··· Document segment
Fourthly, the order fails to postulate the economic conditions of the employers working at a micro-level as against the big industrialists. Further, a lot of businesses operate in credit-based systems and for such businesses, an invariable increase in the fixed costs with no relative increase in revenue is undoubtedly a threat to their future growth prospects leading to unstipulated economic hardships. Given this, the regulations defy the principles of reasonableness and are indeed arbitrary.
Fifthly, the government’s order to pay full wages to workers is per se erroneous. Arguably, this may, in its practical application result in workers earning more than what they would have usually earned during the course of employment. For instance, a workman, on an average, may take two or three leaves per month and hence would receive their due wages only after the consequential cut. However, the regulations, as a complete burden on the employer, entitle a worker to receive full wages without even adding any value.
Impact and the Way Ahead
While the government’s stance on the wage earners seems to be pretty clear, the larger question concerning the survival of the business owners remains unanswered. As provided earlier, there has been a staggering effect upon the economy which has brought nothing but a phase of rainy days for the industrialists. With a halt on almost all the business activities, ensuring optimum utilization of the cash reserves is of paramount importance for every business to survive in the long run and therefore, an additional obligation to pay full wages to workers seems to be big trouble for the employers. In such difficult times, the principle of consent appears to be the only plausible way ahead. Perhaps, the management and the labour unions can enter into constructive discussions to find a middle way, for instance, making of accrued payment in two or three parts thereby escaping any violation of the above order.
Post lockdown, the task of reviving the economy from this downturn will be the topmost priority for the government. Considering the pivotal role played by businesses and consumers to pump back money into the economy, it becomes relevant to say that if the lockdown continues for an extended period, a majority of small establishments may run out of cash owing to the mandatory payments of wages. This, in turn, will deeply impact the problem of unemployment which the government, through these orders, intends to avoid. Thus, the government while charting out a plan for revival, should consider, subsidizing the employers for the wage cost paid by them during this lockdown period. Further, the government can also take the route of tax exemptions based upon the amount paid, in pursuance to the above two regulations.
The author is a student at the Hidayatullah National Law University, Raipur.
······
··· Data shown
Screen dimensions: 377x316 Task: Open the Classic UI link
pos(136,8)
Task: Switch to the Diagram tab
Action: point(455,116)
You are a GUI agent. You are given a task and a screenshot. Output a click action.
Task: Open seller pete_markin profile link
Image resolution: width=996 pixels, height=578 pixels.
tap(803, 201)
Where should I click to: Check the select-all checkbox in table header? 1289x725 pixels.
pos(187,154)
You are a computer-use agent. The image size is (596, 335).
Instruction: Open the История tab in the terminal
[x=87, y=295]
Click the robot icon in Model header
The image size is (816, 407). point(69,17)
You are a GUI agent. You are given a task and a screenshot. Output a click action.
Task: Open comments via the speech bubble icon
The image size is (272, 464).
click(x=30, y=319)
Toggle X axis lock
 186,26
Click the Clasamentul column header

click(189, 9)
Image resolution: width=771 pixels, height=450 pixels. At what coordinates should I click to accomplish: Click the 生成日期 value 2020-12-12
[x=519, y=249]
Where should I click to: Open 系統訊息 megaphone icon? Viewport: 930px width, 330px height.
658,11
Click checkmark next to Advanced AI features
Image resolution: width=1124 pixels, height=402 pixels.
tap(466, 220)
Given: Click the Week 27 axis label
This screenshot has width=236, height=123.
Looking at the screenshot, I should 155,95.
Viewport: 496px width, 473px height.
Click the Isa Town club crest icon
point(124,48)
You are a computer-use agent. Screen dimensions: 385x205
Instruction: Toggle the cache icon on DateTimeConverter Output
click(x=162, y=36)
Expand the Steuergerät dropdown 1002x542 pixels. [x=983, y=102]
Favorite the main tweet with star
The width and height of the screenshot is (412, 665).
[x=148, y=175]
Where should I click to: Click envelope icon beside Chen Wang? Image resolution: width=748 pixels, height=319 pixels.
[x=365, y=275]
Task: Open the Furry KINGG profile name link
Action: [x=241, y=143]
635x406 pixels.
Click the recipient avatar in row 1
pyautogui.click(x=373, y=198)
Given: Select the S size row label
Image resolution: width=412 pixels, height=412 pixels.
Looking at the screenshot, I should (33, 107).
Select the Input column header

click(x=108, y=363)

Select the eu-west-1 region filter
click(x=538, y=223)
······
# Exercises
**A.** Reproduce the passage of the commentary on the lockdown wage order starting at "Post lockdown, the" and ending at "above two regulations.".
**B.** Name every measure the commentary on the lockdown wage order proposes, in its "Impact and the Way Ahead" section, to ease the burden on employers.
These rows have no connection to the commentary on the lockdown wage order.

# Results
**A.**
Post lockdown, the task of reviving the economy from this downturn will be the topmost priority for the government. Considering the pivotal role played by businesses and consumers to pump back money into the economy, it becomes relevant to say that if the lockdown continues for an extended period, a majority of small establishments may run out of cash owing to the mandatory payments of wages. This, in turn, will deeply impact the problem of unemployment which the government, through these orders, intends to avoid. Thus, the government while charting out a plan for revival, should consider, subsidizing the employers for the wage cost paid by them during this lockdown period. Further, the government can also take the route of tax exemptions based upon the amount paid, in pursuance to the above two regulations.

**B.**
- Management and labour unions reaching a middle way through constructive discussions based on the principle of consent, for instance paying the accrued amount in two or three parts
- The government subsidizing employers for the wage cost they paid during the lockdown period
- The government granting tax exemptions based on the amount paid under the two regulations